Brano da leggere ▸

........

Espressione architettonica di questo passaggio è il nuovo santuario di San 
Giovanni Rotondo progettato da Renzo Piano: un non-luogo nel quale è impossibile 
qualsiasi esperienza che non sia, appunto, quella della immersione in una massa 
anonima.
Con il Vaticano II, la Chiesa aveva fatto un tentativo generoso di confronto con 
la modernità (ed è appena il caso di ricordare l'insofferenza di Giovanni XXIII 
verso padre Pio). Con Giovanni Paolo II, archiviato il Concilio, la Chiesa si è 
lanciata nella post-modernità. Tutta o quasi la cultura moderna viene rigettata 
come relativismo, si condanna la teologia della speranza, si instaura il culto 
della persona del papa e si esalta la santità di un frate che politicamente 
offre molte certezze: nessuno troverà mai, nei suoi scritti o nella sua 
biografia, il minimo appiglio per una interpretazione del cattolicesimo che 
minacci il buon ordine sociale.
Torniamo all'immagine da cui siamo partiti. Il selfie è l'espressione 
dell'attuale narcisismo di massa. In primo piano ci sono io, sullo sfondo tutto 
il resto: santo compreso. La società dei consumi, che è una società di massa, si 
regge al tempo stesso sul narcisismo più sfrenato. E' una società che dice io, 
ed è un dire io sempre più disperato, perché l'io è puntellato dal possesso di 
cose, più che dalla sostanza viva delle relazioni sociali e spirituali. Un io 
solo, che più dice io più si smarrisce nella massa, più acquista più perde. In 
questo contesto economico e culturale, anche la fede – la fede cattolica – 
diventa narcisismo. "Dio ti ama, ti ama talmente tanto che è morto per te": 
questo è il messaggio attraverso il quale le parrocchie vendono oggi il 
prodotto-Dio. Superate le inquietudini del passato, la fede è oggi una cosa 
semplice: in definitiva una questione di gratitudine. Dio ti ama ed è morto per 
te, e tu gli giri le spalle? Un gesto insensato, come spegnere la televisione o 
rifiutare l'offerta prendi tre e paghi due. Padre Pio, alter Christus, è il 
protagonista di questo cattolicesimo facile, consumistico, narcisistico. Di 
questo cattolicesimo disperato.

........

Voci del dataset ▸
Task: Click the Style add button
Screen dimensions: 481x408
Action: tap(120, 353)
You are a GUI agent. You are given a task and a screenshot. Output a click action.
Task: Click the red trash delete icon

........

Consegna ▸ Trascrivi per intero il brano su padre Pio e il cattolicesimo dei consumi, parola per parola. L'elenco non ha alcun legame con il brano.

Esercizio svolto ▸
Espressione architettonica di questo passaggio è il nuovo santuario di San 
Giovanni Rotondo progettato da Renzo Piano: un non-luogo nel quale è impossibile 
qualsiasi esperienza che non sia, appunto, quella della immersione in una massa 
anonima.
Con il Vaticano II, la Chiesa aveva fatto un tentativo generoso di confronto con 
la modernità (ed è appena il caso di ricordare l'insofferenza di Giovanni XXIII 
verso padre Pio). Con Giovanni Paolo II, archiviato il Concilio, la Chiesa si è 
lanciata nella post-modernità. Tutta o quasi la cultura moderna viene rigettata 
come relativismo, si condanna la teologia della speranza, si instaura il culto 
della persona del papa e si esalta la santità di un frate che politicamente 
offre molte certezze: nessuno troverà mai, nei suoi scritti o nella sua 
biografia, il minimo appiglio per una interpretazione del cattolicesimo che 
minacci il buon ordine sociale.
Torniamo all'immagine da cui siamo partiti. Il selfie è l'espressione 
dell'attuale narcisismo di massa. In primo piano ci sono io, sullo sfondo tutto 
il resto: santo compreso. La società dei consumi, che è una società di massa, si 
regge al tempo stesso sul narcisismo più sfrenato. E' una società che dice io, 
ed è un dire io sempre più disperato, perché l'io è puntellato dal possesso di 
cose, più che dalla sostanza viva delle relazioni sociali e spirituali. Un io 
solo, che più dice io più si smarrisce nella massa, più acquista più perde. In 
questo contesto economico e culturale, anche la fede – la fede cattolica – 
diventa narcisismo. "Dio ti ama, ti ama talmente tanto che è morto per te": 
questo è il messaggio attraverso il quale le parrocchie vendono oggi il 
prodotto-Dio. Superate le inquietudini del passato, la fede è oggi una cosa 
semplice: in definitiva una questione di gratitudine. Dio ti ama ed è morto per 
te, e tu gli giri le spalle? Un gesto insensato, come spegnere la televisione o 
rifiutare l'offerta prendi tre e paghi due. Padre Pio, alter Christus, è il 
protagonista di questo cattolicesimo facile, consumistico, narcisistico. Di 
questo cattolicesimo disperato.